> _Records for locating displayed items_
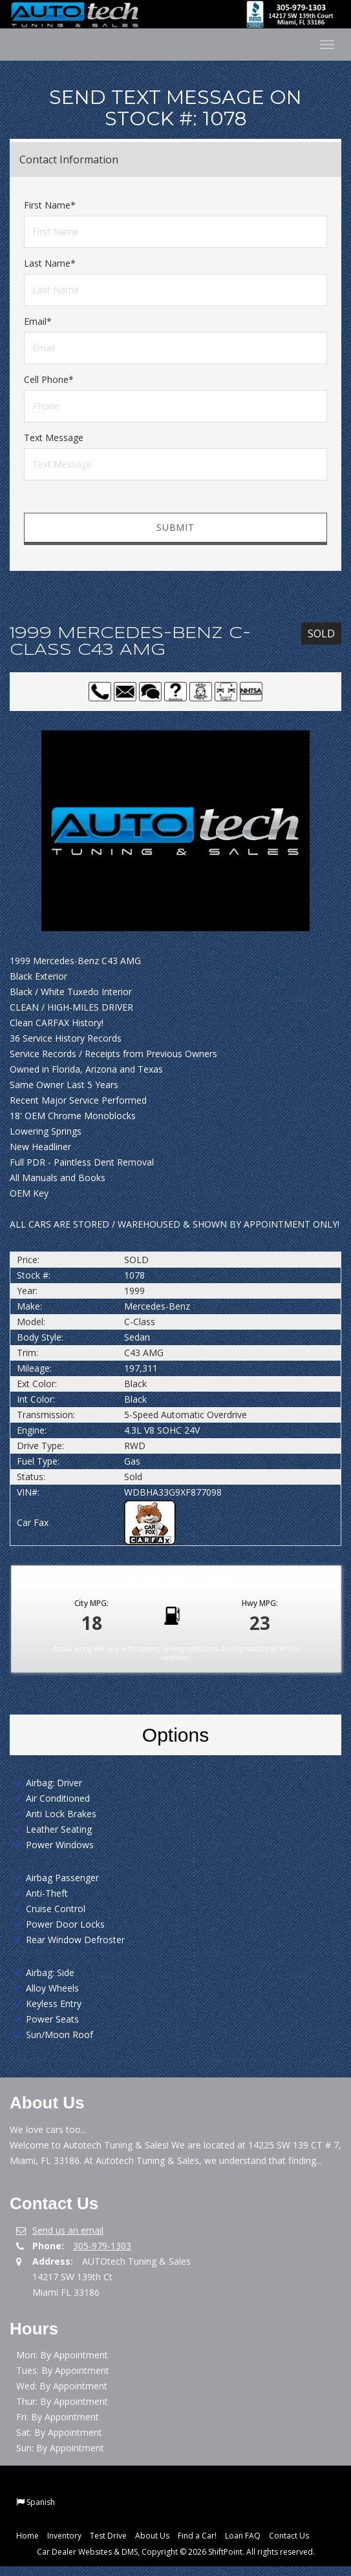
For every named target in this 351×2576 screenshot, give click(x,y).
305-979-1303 (102, 2246)
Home (27, 2535)
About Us (152, 2535)
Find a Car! (197, 2535)
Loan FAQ (243, 2535)
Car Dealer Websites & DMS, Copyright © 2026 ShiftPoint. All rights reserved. (176, 2551)
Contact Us (289, 2535)
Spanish (41, 2502)
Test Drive (108, 2535)
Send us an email (67, 2230)
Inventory (64, 2535)
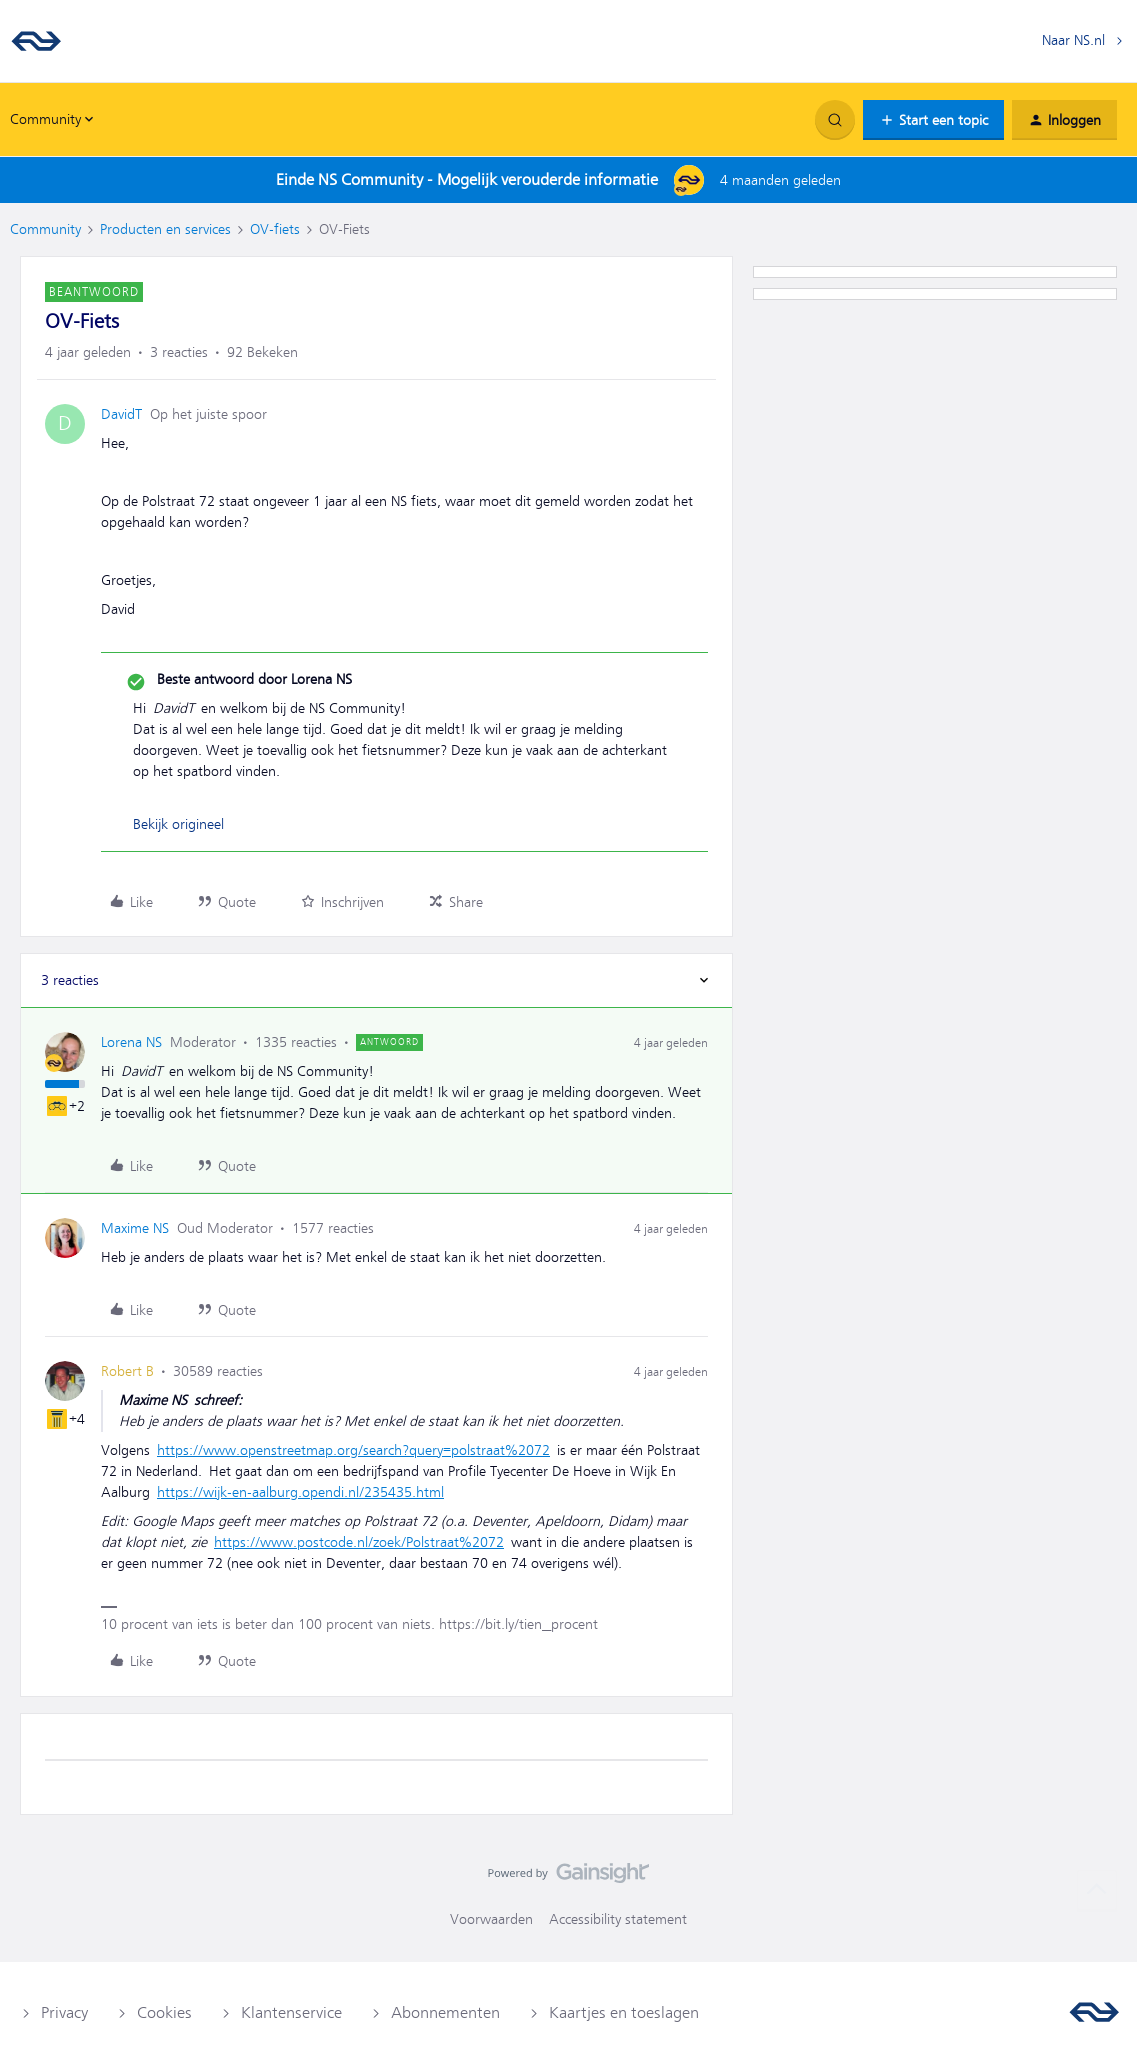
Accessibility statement (618, 1919)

> _Problem statement_
Copy out, word for word, the part of the records that begins with the line containing "Car Dealer Websites" and runs through the end of the records, leaving out the pictures.

> _Solution below_
Car Dealer Websites & DMS, Copyright © 2026 ShiftPoint. All rights reserved. (176, 2551)
Contact Us (289, 2535)
Spanish (41, 2502)
Test Drive (108, 2535)
Send us an email (67, 2230)
Inventory (64, 2535)
Accessibility statement (618, 1919)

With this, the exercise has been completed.